Disappears and FACS


(Copyright © 2024 Piero Scaruffi | Terms of Use )

Disappears: Lux (2010), 6/10
Disappears: Guider (2011), 6/10
Disappears: Pre Language (2012), 4/10
Disappears: Era (2013), 5/10
Disappears: Irreal (2015), 5/10
Disappears: Disappears + Steve Shelley + White/Light (2020), 4/10
FACS: Negative Houses (2018), 6/10
FACS: Lifelike (2019), 5/10
FACS: Void Moments (2020), 5/10
FACS: Present Tense (2021), 4/10
FACS: Still Life In Decay (2023), 4/10
Links:

(Clicka qua per la versione Italiana)

Brian Case left the Ponys to form the Disappears with drummer Graeme Gibson, guitarist Jonathan Van Herik and bassist Damon Carruesco. Lux (Kranky, 2010) contains the relentless garage-rock rave-up Pearly Gates and especially hypnotic songs halfway between the Velvet Underground and the Cramps like Magics and Marigold. If Gone Completely and Lux are a bit too derivative of Lou Reed's band, Old Friend weds that demonic boogie style with garage verve. Guider (2011) is mainly devoted to the 16-minute sax-driven Revisiting, a massive psychedelic hyper-boogie that sounds like Von Lmo covering the Velvet Underground's Sister Ray.

Sonic Youth's drummer Steve Shelley joined the Disappears for Pre Language (2012). The album is obsessed with Joy Division-era dark-punk (Replicate, All Gone White). Case seems to imitate Kim Gordon's vocals and Van Herik seems to imitate Lee Ranaldo's guitar in Hibernation Sickness, which otherwise sounds again more Velvet Underground than Sonic Youth. Alas, the songs are generally uninspired, and Shelley left the group after this album.

Era (2013) opens in grand style with the galactic and infernal garage-rock rave-up Girl but it's only an illusion. The rest is far from subdued. The nine-minute Ultra is a zombie litany over more or less industrial beats, and the similarly moribund eight-minute Elite Typical is a death dance.

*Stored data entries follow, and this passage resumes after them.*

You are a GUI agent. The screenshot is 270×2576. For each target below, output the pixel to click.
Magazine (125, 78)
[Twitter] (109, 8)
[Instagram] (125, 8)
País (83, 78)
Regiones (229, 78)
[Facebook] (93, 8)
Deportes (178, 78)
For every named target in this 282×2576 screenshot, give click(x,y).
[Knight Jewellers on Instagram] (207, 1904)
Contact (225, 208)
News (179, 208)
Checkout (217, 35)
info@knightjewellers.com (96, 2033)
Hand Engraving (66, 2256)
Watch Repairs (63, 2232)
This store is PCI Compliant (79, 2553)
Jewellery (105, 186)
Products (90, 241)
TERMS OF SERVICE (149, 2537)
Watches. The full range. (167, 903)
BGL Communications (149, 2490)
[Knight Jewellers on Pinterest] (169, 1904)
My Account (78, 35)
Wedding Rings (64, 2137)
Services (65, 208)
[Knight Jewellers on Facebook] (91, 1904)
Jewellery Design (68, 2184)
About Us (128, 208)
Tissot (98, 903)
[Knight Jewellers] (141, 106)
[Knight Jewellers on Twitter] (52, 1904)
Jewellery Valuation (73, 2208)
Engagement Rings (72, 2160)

The album ends with the skeletal and oneiric New House, which is the exact opposite of the opener. The interplay is much more sophisticated, and the song structures are less derivative of their ideols Velvet Underground and Neu, but the energy is also much lower.

Their music became even more introverted on Irreal (2015), produced by John Congleton. The sound is brainy and desolate where it used to be emphatic and euphoric, perhaps under the influence of post-rock, ambient music and electroacoustic chamber music. The industrial blues Interpretation and the densely distorted threnody Navigating the Void are musical claustrophobia of high caliber, but a kammerspiel like Irreal is less and less musical, just a soundscape of terror, and the even more spartan Halcyon Days radiates a fearful sense of sunset in the desert.

Their career ended with the collaboration mini-album Disappears + Steve Shelley + White/Light (2020), a double-LP at 45 RPM, with Shelley, Jeremy Lemos and Matt Clark.

The evolution of the Disappears led to the band transforming into FACS, the trio of Brian Case, Jonathan Van Herik and Noah Leger, later joined by Alianna Kalaba on bass (the drummer in We Ragazzi). The music on Negative Houses (2018) is both cerebral and lugubrious, secreted out of the marriage of post-rock of the 1990s and dark-punk of the 1980s with a touch of industrial music of the 1980s. The centerpiece is the horror-psychedelic soundscape of the nine-minute Houses Breathing (which ends incongrously with a saxophone solo), but the overall dejected atmosphere is created by the tortured litanies of songs like Silencing and Others. Lifelike (2019) contains the dissonant industrial funk dances Another Country and Anti-Body and the spectral kammerspiel Loom State, while the eight-minute Total History fails to match the ambience of Houses Breathing. Void Moments (2020), a transitional work, sinks in the psychedelic quicksands of Version and soars in the spastic rave-up of Void Walker. Present Tense (2021) fails in both departments: the shorter songs are little more than accompaniments for Case's spoken-word declamation, and the nine-minute Alone Without is more meandering than endearing. Still Life In Decay (2023) suffers from the same limitations and from some monotonous repetition in the slow, anemic, plodding longer pieces (the eight-minute Still Life and the eleven-minute New Flag).